| | 要旨トップ | 目次 | | 日本生態学会第73回全国大会 (2026年3月、京都) 講演要旨 ESJ73 Abstract |
一般講演(ポスター発表) P2-173 (Poster presentation)
カラマツヤツバキクイムシ(甲虫目ゾウムシ科キクイムシ亜科)は、カラマツ属樹木を寄主とする樹皮下性キクイムシである。北海道(本島)にはカラマツ属樹木の自生はないが、本種は明治以降に造林されたカラマツ人工林において普通に生息し、ときに大発生して枯損被害を引き起こしている。北海道のカラマツヤツバキクイムシは、道外のカラマツ属自生地から持ち込まれた丸太に随伴して侵入したと考えられているが、その由来地や侵入経路については十分に解明されていない。そこで本研究では、北海道のカラマツヤツバキクイムシの遺伝解析を行い、本州およびグイマツ自生地である択捉島の標本、ならびにデータベースに登録されている中国東北部集団と比較することで、その由来の推定を試みた。ミトコンドリアDNAの COI 領域の塩基配列に基づく解析の結果、カラマツ属の自生地の地理的分布と対応する形で、カラマツヤツバキクイムシにおいても遺伝的な分化が認められた。一方で、北海道のサンプルは大きく二つのハプロタイプ群に分かれ、一方は本州で優占するハプロタイプ群(本州系)、もう一方は中国東北部で優占するハプロタイプ群(大陸系)であった。択捉島の個体は大陸系のハプロタイプであった。
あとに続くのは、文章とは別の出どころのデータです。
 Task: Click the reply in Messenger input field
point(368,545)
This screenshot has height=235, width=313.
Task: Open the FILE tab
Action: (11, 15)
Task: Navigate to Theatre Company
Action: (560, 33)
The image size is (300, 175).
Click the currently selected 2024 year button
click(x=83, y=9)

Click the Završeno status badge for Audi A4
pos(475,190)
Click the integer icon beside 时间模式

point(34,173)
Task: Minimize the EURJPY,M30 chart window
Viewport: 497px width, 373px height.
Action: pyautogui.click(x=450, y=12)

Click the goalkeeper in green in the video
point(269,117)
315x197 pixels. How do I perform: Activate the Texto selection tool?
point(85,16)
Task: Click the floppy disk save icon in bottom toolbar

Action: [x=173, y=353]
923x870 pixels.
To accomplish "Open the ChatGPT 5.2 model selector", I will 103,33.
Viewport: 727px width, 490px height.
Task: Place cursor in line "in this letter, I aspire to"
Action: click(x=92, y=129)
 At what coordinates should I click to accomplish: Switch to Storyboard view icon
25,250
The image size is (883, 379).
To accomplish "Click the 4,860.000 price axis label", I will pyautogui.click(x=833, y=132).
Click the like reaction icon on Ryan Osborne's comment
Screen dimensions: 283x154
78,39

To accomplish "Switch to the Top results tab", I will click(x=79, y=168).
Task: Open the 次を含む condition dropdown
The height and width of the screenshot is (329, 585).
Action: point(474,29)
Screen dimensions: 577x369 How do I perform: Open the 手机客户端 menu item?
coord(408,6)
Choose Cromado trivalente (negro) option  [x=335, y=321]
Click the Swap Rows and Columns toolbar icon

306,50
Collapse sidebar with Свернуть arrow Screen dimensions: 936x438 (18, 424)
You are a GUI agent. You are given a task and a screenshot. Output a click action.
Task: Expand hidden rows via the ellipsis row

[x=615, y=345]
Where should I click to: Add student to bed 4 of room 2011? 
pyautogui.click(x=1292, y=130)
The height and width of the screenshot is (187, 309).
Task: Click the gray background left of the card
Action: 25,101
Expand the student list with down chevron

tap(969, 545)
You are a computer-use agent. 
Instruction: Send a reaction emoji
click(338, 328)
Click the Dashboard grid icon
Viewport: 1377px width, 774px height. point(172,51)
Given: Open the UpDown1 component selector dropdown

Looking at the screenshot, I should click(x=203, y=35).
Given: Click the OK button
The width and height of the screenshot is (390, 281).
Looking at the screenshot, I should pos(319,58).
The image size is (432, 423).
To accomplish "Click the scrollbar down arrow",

北海道では、いくつかの調査地点において本州系と大陸系が混在していたが、本州系のみが確認される地点も存在した。これらの結果から、北海道のカラマツヤツバキクイムシは、本州由来の移入に加え、それ以外の地域にも起源をもつ可能性が示唆された。また、道内における由来集団の混合割合には、地域的な差異が存在する可能性が考えられた。